Reflectie op het heden (2)
Voorzitter, kort nog enkele opmerkingen op de huidige situatie. Onze fractie constateert een zeker optimisme bij het kabinet. Regelmatig voert het meer versoepelingen in dat het OMT voorstelt en wordt dan later weer verrast door het grillige verloop van de crisis. Dit baart ons zorgen. Het ondermijnt het gezag van de overheid en het naleven van de regels.
Het kabinet stelt voor om 2G wettelijk mogelijk te maken en 3G breder te gaan toepassen. Onze fractie erkent dat – gezien vanuit het technologische paradigma – deze maatregelen zouden kunnen werken. De vraag van onze fractie is: wakkeren deze voorstellen de polarisatie niet verder aan? Zouden we niet moeten kiezen voor de minst ingrijpende maatregelen? Daarom sluit onze fractie zich ook aan bij het pleidooi van collega Bikker om de mogelijkheden van 1G te onderzoeken. Deze optie is de minst vergaande in het verschillend behandelen van groepen mensen. Graag een reactie van de regering.

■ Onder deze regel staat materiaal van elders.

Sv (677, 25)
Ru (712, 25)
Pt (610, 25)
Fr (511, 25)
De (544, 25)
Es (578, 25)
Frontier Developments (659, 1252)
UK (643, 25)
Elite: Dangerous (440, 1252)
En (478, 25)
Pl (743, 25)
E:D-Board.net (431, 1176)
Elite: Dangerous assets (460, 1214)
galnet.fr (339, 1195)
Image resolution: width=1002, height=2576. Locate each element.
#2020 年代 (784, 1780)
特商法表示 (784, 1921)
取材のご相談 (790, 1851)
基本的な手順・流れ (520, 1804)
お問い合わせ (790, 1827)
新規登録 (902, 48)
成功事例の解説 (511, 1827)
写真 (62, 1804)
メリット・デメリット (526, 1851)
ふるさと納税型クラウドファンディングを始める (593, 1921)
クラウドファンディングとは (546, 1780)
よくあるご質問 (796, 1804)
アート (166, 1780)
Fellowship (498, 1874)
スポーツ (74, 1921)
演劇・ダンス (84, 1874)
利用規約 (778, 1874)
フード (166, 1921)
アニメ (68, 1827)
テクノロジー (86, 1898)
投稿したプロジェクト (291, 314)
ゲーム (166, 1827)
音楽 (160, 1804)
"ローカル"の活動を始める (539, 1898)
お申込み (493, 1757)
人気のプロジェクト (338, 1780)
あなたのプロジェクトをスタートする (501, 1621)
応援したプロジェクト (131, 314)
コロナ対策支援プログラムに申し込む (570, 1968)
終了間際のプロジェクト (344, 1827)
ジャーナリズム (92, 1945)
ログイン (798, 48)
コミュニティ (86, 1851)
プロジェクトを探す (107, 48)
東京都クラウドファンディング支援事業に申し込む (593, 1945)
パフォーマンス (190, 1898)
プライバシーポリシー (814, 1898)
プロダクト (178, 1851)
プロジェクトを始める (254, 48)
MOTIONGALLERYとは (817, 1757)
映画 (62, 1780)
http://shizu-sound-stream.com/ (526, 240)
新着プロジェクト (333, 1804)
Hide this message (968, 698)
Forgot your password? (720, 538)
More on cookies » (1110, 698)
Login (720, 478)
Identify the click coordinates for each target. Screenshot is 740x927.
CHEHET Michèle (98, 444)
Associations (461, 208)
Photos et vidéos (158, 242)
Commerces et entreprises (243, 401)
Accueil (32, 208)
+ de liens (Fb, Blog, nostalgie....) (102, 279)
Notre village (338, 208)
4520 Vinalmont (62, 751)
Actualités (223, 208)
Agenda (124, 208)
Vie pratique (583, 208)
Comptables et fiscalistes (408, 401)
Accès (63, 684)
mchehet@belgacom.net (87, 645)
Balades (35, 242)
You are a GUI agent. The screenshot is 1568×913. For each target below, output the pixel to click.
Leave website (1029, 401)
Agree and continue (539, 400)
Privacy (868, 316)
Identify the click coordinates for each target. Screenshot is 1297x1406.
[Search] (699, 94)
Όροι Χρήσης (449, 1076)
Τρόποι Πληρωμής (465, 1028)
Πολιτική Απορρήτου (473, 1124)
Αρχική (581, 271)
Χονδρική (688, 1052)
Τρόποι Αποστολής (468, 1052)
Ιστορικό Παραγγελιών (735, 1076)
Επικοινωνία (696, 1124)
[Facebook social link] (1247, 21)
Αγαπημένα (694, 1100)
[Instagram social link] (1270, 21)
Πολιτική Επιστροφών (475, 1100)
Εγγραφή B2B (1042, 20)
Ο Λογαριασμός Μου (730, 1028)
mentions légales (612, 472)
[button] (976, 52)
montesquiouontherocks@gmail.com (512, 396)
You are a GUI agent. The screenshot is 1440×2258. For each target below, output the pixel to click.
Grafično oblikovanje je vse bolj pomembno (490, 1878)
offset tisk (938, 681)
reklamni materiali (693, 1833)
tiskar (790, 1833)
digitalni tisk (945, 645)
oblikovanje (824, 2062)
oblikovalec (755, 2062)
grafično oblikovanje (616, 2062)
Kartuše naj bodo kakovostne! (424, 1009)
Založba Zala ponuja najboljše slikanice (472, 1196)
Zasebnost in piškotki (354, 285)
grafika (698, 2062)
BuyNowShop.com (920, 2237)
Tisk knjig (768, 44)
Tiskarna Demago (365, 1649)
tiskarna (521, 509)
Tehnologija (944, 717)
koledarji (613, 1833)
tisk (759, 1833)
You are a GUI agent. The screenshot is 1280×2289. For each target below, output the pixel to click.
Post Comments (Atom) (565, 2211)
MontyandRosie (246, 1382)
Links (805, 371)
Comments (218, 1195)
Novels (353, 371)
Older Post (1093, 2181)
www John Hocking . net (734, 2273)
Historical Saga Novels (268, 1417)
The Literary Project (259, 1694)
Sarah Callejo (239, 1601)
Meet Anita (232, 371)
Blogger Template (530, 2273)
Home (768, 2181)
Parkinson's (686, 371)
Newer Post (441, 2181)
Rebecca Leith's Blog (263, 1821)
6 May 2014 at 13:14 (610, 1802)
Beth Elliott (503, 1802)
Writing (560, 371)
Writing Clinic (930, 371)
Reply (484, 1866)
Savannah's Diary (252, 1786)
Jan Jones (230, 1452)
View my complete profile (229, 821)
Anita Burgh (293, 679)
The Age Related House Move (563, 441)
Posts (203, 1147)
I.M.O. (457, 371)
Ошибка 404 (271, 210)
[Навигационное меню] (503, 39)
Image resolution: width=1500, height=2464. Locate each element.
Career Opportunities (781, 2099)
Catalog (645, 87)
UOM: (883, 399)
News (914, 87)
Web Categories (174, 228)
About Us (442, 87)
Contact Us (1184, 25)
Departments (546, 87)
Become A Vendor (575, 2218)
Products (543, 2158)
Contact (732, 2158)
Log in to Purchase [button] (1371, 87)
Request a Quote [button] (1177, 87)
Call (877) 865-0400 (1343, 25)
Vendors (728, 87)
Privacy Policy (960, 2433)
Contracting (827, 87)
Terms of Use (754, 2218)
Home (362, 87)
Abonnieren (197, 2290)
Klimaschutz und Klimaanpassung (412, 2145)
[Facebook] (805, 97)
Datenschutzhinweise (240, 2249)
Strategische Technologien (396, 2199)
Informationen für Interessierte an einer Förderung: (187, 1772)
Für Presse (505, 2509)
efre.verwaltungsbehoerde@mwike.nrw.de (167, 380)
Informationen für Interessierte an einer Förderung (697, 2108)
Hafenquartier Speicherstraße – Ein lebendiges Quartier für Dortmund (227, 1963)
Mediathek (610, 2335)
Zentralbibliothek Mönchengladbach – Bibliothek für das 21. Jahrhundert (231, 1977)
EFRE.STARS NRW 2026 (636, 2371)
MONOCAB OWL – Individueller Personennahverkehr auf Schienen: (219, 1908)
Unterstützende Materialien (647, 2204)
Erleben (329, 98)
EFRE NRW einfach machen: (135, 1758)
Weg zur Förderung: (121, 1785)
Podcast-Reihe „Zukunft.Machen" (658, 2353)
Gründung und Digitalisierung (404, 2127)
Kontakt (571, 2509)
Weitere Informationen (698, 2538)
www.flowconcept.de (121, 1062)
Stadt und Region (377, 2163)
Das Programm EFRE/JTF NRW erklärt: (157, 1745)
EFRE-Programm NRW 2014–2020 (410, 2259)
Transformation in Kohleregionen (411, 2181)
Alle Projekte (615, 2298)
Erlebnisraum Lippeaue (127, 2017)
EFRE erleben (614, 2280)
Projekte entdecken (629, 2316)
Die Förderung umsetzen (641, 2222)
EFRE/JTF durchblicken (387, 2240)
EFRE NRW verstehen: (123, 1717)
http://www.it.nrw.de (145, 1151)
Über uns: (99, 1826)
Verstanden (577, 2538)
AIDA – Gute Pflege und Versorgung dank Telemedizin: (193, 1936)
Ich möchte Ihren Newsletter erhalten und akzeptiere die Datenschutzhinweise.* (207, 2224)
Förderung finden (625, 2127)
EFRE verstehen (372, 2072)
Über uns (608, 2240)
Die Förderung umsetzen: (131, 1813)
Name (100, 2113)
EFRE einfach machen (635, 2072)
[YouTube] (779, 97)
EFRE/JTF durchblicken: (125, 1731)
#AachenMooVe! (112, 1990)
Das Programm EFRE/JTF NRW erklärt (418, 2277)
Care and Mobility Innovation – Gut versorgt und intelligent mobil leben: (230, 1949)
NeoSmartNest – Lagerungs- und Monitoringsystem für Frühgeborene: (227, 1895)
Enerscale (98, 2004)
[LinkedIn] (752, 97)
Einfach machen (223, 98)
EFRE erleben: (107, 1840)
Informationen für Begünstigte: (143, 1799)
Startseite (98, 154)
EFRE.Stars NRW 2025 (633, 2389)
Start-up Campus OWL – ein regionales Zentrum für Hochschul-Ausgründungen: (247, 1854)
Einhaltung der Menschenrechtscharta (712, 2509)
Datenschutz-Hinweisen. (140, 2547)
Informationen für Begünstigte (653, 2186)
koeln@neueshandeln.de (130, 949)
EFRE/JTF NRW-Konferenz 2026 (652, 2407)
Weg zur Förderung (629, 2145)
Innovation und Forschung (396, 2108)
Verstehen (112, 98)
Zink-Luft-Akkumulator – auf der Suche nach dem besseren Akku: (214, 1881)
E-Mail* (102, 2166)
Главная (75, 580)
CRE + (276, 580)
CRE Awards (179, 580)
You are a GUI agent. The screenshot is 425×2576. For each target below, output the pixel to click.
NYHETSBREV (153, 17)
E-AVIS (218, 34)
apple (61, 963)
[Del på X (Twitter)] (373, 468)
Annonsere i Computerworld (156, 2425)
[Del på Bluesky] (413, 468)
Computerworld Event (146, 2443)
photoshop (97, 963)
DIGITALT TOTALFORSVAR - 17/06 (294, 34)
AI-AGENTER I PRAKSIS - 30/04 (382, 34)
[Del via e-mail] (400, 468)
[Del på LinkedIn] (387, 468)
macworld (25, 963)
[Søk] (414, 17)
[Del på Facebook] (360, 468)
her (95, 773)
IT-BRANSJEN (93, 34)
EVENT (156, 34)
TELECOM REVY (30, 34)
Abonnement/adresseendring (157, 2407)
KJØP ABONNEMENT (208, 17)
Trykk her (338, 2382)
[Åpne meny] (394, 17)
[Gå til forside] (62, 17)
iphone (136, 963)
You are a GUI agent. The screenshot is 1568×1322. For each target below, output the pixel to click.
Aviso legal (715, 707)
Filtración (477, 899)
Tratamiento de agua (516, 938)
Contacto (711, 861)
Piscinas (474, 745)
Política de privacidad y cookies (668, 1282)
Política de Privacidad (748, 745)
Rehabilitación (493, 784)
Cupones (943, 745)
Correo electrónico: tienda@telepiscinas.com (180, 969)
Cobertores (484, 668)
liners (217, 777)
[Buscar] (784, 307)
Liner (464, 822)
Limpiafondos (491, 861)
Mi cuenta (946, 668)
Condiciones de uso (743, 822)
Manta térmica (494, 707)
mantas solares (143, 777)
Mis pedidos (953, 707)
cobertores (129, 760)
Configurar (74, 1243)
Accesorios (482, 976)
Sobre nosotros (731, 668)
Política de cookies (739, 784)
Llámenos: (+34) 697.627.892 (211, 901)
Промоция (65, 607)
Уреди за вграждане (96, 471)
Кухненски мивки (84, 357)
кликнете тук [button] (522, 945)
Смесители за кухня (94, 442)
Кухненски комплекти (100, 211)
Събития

Voorzitter,geen enkel systeem – en dat geldt voor 1G, 2G en 3G – werkt als het niet wordt nageleefd, gecontroleerd en gehandhaafd. Onze fractie is van mening dat op dit gebied de inspanningen sterk vergroot moeten worden. En dat waar nodig, de betreffende organen daarvoor de middelen moeten krijgen. Bijvoorbeeld, elke treinreiziger moet ervaren dat hij of zij gecontroleerd wordt op mondkapjes. Elke café- en restaurantbezoeker moet ervaren dat hij of zij gecontroleerd wordt op de CTB. Enzovoorts, enzovoorts. Graag een reactie van de regering.
Afronding
Voorzitter, ik sluit af met een persoonlijke noot. Ruim een week geleden werd er in mijn kerk gepreekt over Romeinen 13. Een gedeelte waarin Paulus zijn lezers voorhoudt dat de overheid een dienares van God is. De predikant stelde de vraag: Hoe ga jij om met de overheid? Om een antwoord op deze vraag te vinden las hij een gedeelte uit de Bergrede waarin Christus mensen feliciteert die zachtmoedig en barmhartig zijn en die gerechtigheid en vrede nastreven. Zo ga je, was zijn oproep, om met de overheid.
Voorzitter, ik hoop en bid dat deze waarden het beleid van de regering en het debat over de coronamaatregelen in het parlement mogen bepalen. Dat politici daarin tot voorbeeld mogen zijn. Dat zou de polarisatie kunnen doen afnemen.